## Stated problem
Write the next part of the page on parser combinator exercises in Scala, starting right after its last line.

## Passage shown

Parser Combinatorss

Functional programming in Scala

The following set of sections represent the exercises contained in the book "Functional Programming in Scala", written by Paul Chiusano and Rúnar Bjarnason and published by Manning. This content library is meant to be used in tandem with the book. We use the same numeration for the exercises for you to follow them.

For more information about "Functional Programming in Scala" please visit its official website.

Slicing and nonempty repetition

Exercise 9.1

First let's implement map2 in our Parser type:

def map2[A, B, C](p: Parser[A], p2: Parser[B])(f: (A, B) => C): Parser[C] =
  map(product(p, p2))(f.tupled)

With map2 in our set of combinators, we can implement many1:

def many1[A](p: Parser[A]): Parser[List[A]] =
  map2(p, many(p))(_ :: _)
val parser = run(
  many1(char('a')))(_)

parser(res0) shouldBe Right(List('a'))
parser(res1) shouldBe Right(List('a', 'a', 'a'))

Exercise 9.2

Regarding laws that specify the behavior of product (**), let's start by stating that product is associative. These two expressions are "roughly" equal:

(a ** b) ** c
a ** (b ** c)

The only difference is how the pairs are nested. The (a ** b) ** c parser returns an ((A,B), C), whereas the a ** (b ** c) returns an (A, (B,C)). We can define functions unbiasL and unbiasR to convert these nested tuples to flat 3-tuples:

def unbiasL[A, B, C](p: ((A, B), C)): (A, B, C) = (p._1._1, p._1._2, p._2)
def unbiasR[A, B, C](p: (A, (B, C))): (A, B, C) = (p._1, p._2._1, p._2._2)

With these, we can now state the associativity property:

(a ** b) ** c map (unbiasL) == a ** (b ** c) map (unbiasR)

We'll sometimes just use ~= when there is an obvious bijection between the two sides:

(a ** b) ** c ~= a ** (b ** c)

map and product also have an interesting relationship--we can map either before or after taking the product of two parsers, without affecting the behavior:

a.map(f) ** b.map(g) == (a ** b) map { case (a, b) => (f(a), g(b)) }

For instance, if a and b were both Parser[String], and f and g both computed the length of a string, it doesn't matter if we map over the result of a to compute its length, or whether we do that after the product.

For more discussion of these laws, take a look at chapter 12 of "Functional Programming in Scala".

Exercise 9.3

Let's try to define many via or, map2, and succeed:

def many[A](p: Parser[A]): Parser[List[A]] =
  map2(p, many(p))(_ :: _) or fpinscalalib.customlib.parsing.Reference.succeed(List())

val parser = run(
  many(char('a')))(_)

parser("") shouldBe res0
parser("aaa") shouldBe res1

Exercise 9.4

Using map2 and succeed, we can also implement listOfN:

def listOfN[A](n: Int, p: Parser[A]): Parser[List[A]] =
  if (n <= res0) fpinscalalib.customlib.parsing.Reference.succeed(List())
  else map2(p, listOfN(n - res1, p))(_ :: _)

val singleParser = char('a')
val listParser = listOfN(3, singleParser)
val parseFunction = run(listParser)(_)

parseFunction("aaa") shouldBe Right(List('a', 'a', 'a'))

(Dataset excerpt)
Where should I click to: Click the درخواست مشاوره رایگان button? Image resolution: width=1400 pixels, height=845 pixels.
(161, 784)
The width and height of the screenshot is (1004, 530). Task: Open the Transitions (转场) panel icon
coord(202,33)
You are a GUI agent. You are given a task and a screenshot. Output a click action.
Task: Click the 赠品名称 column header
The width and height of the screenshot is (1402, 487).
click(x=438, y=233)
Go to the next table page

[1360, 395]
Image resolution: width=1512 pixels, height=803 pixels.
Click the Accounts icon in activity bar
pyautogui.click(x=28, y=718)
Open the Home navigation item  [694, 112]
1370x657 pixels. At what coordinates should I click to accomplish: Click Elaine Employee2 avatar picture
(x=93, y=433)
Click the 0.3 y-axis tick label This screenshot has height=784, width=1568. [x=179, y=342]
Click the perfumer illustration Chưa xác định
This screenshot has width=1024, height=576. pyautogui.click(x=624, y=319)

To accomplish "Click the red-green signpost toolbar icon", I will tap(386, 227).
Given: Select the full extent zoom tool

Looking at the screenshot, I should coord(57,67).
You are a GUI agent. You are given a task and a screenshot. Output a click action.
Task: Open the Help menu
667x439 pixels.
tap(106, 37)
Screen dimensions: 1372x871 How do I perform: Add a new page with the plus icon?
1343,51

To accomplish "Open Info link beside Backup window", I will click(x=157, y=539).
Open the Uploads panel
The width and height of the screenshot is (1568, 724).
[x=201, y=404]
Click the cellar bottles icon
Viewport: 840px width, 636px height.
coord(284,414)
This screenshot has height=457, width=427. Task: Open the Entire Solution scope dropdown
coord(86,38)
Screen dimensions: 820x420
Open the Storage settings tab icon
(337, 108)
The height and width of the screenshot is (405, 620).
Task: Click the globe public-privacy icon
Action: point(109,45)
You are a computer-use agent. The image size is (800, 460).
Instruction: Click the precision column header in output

## Result
parseFunction("a").isLeft shouldBe true

Exercise 9.5

One way we can deal with non-strictness, is by using a new combinator (wrap):

def wrap[A](p: => Parser[A]): Parser[A]

We can then define many as:

def many[A](p: Parser[A]): Parser[List[A]] =
  map2(p, wrap(many(p)))(_ :: _) or succeed(List())

In the parallelism chapter, we were particularly interested in avoiding having Par objects that took as much time and space to build as the corresponding serial computation, and the delay combinator let us control this more carefully. Here, this isn't as much of a concern, and having to think carefully each time we map2 to decide whether we need to call wrap seems like unnecessary friction for users of the API.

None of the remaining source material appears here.